X_train,x_test,y_train,y_true = train_test_split(train,target,test_size=0.2)

3.创建学习模型


knn = KNeighborsRegressor()

linear = LinearRegression()

ridge = Ridge()

lasso = Lasso()

decision = DecisionTreeRegressor()

svr = SVR()

4.训练模型


knn.fit(X_train,y_train)

linear.fit(X_train,y_train)

ridge.fit(X_train,y_train)

lasso.fit(X_train,y_train)

decision.fit(X_train,y_train)

svr.fit(X_train,y_train)

5.预测数据


y_pre_knn = knn.predict(x_test)

y_pre_linear = linear.predict(x_test)

y_pre_ridge = ridge.predict(x_test)

y_pre_lasso = lasso.predict(x_test)

y_pre_decision = decision.predict(x_test)

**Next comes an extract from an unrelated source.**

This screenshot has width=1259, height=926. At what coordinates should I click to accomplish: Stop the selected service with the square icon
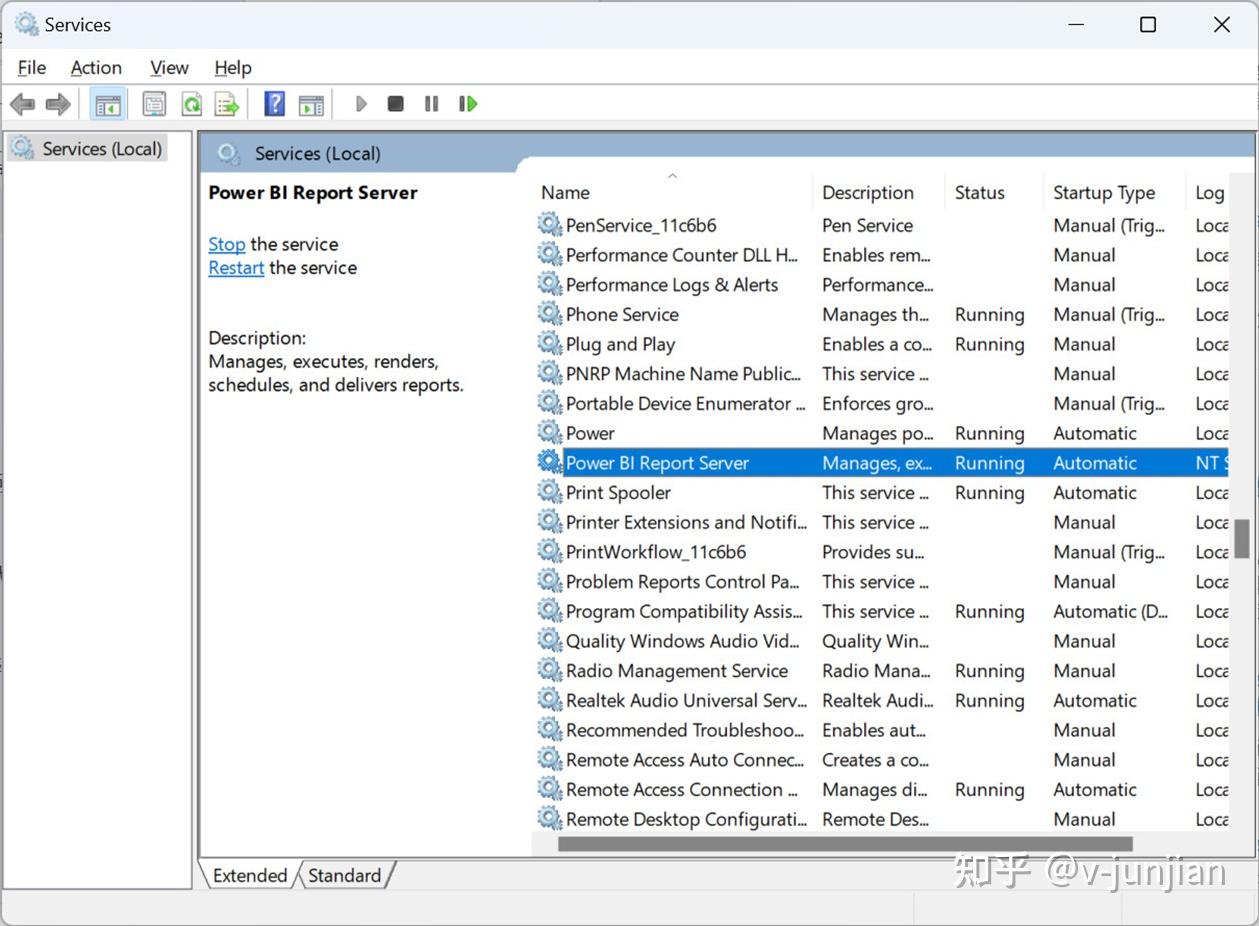point(395,103)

y_pre_svr = svr.predict(x_test)

6.评分


knn_score = r2_score(y_true,y_pre_knn)

linear_score=r2_score(y_true,y_pre_linear)

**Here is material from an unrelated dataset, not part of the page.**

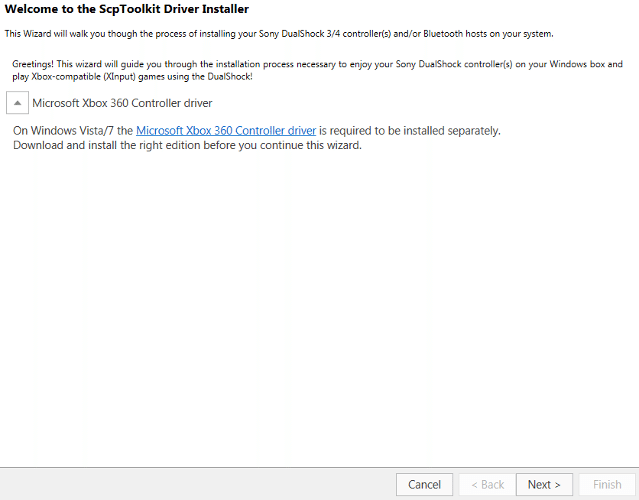Click the gray footer bar left of Cancel

tap(196, 484)
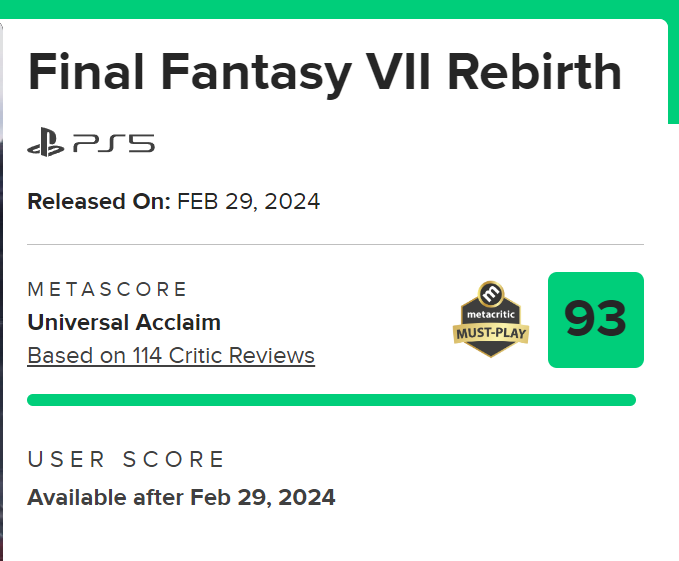Click the game artwork sliver on left edge
Viewport: 679px width, 561px height.
[x=2, y=300]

ridge_score=r2_score(y_true,y_pre_ridge)

lasso_score=r2_score(y_true,y_pre_lasso)

decision_score=r2_score(y_true,y_pre_decision)

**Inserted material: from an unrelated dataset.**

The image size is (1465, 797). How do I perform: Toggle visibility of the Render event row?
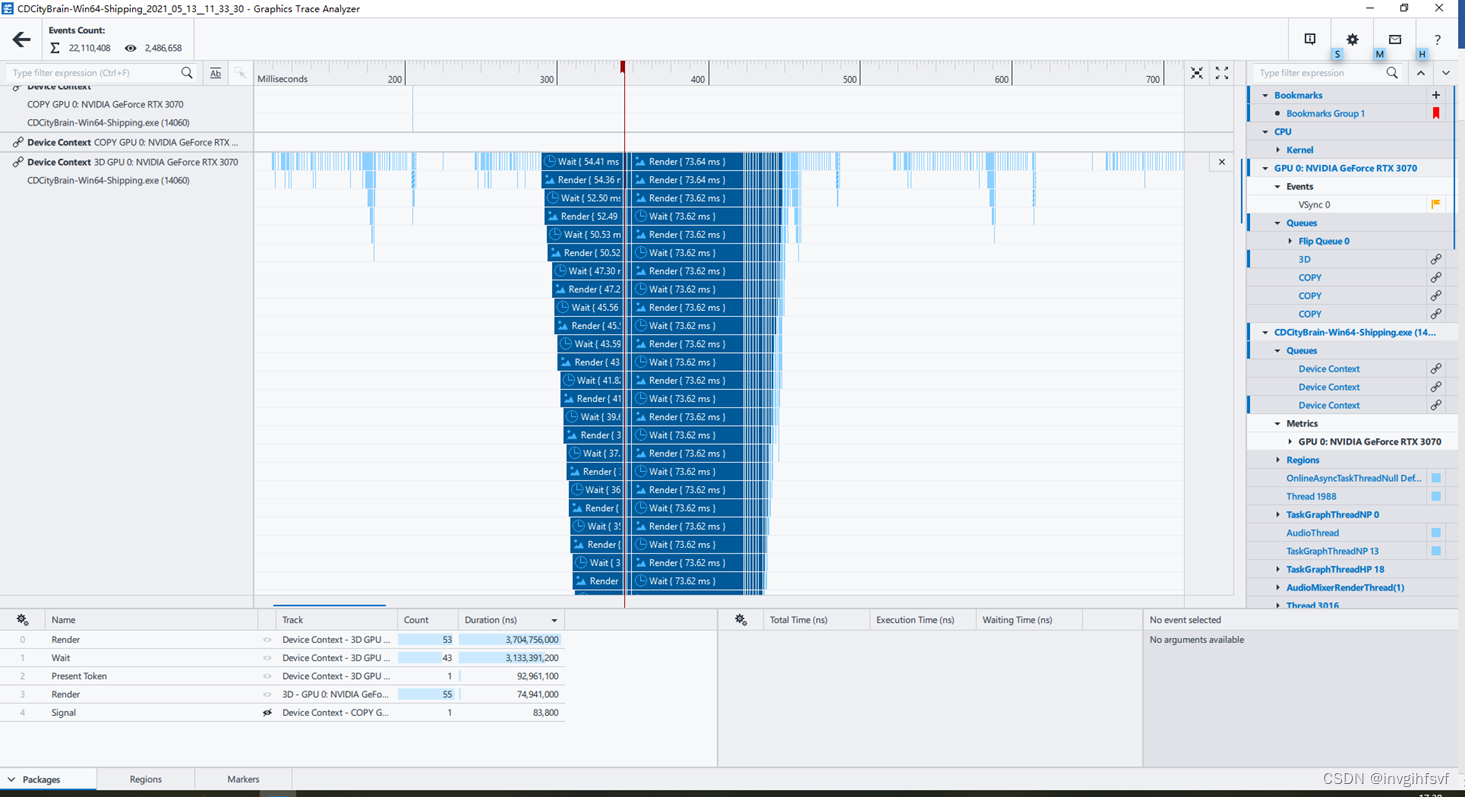pos(268,639)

svr_score=r2_score(y_true,y_pre_svr)

display(knn_score,linear_score,ridge_score,lasso_score,decision_score,svr_score)

7.绘图


#KNN

plt.plot(y_true,label='true')

plt.plot(y_pre_knn,label='knn')

plt.legend()


#Linear

plt.plot(y_true,label='true')

plt.plot(y_pre_linear,label='linear')

plt.legend()


#Ridge

plt.plot(y_true,label='true')

plt.plot(y_pre_ridge,label='ridge')

plt.legend()


#lasso

plt.plot(y_true,label='true')

plt.plot(y_pre_lasso,label='lasso')

plt.legend()


#decision

plt.plot(y_true,label='true')

plt.plot(y_pre_decision,label='decision')

plt.legend()


#SVR

plt.plot(y_true,label='true')

plt.plot(y_pre_svr,label='svr')

plt.legend()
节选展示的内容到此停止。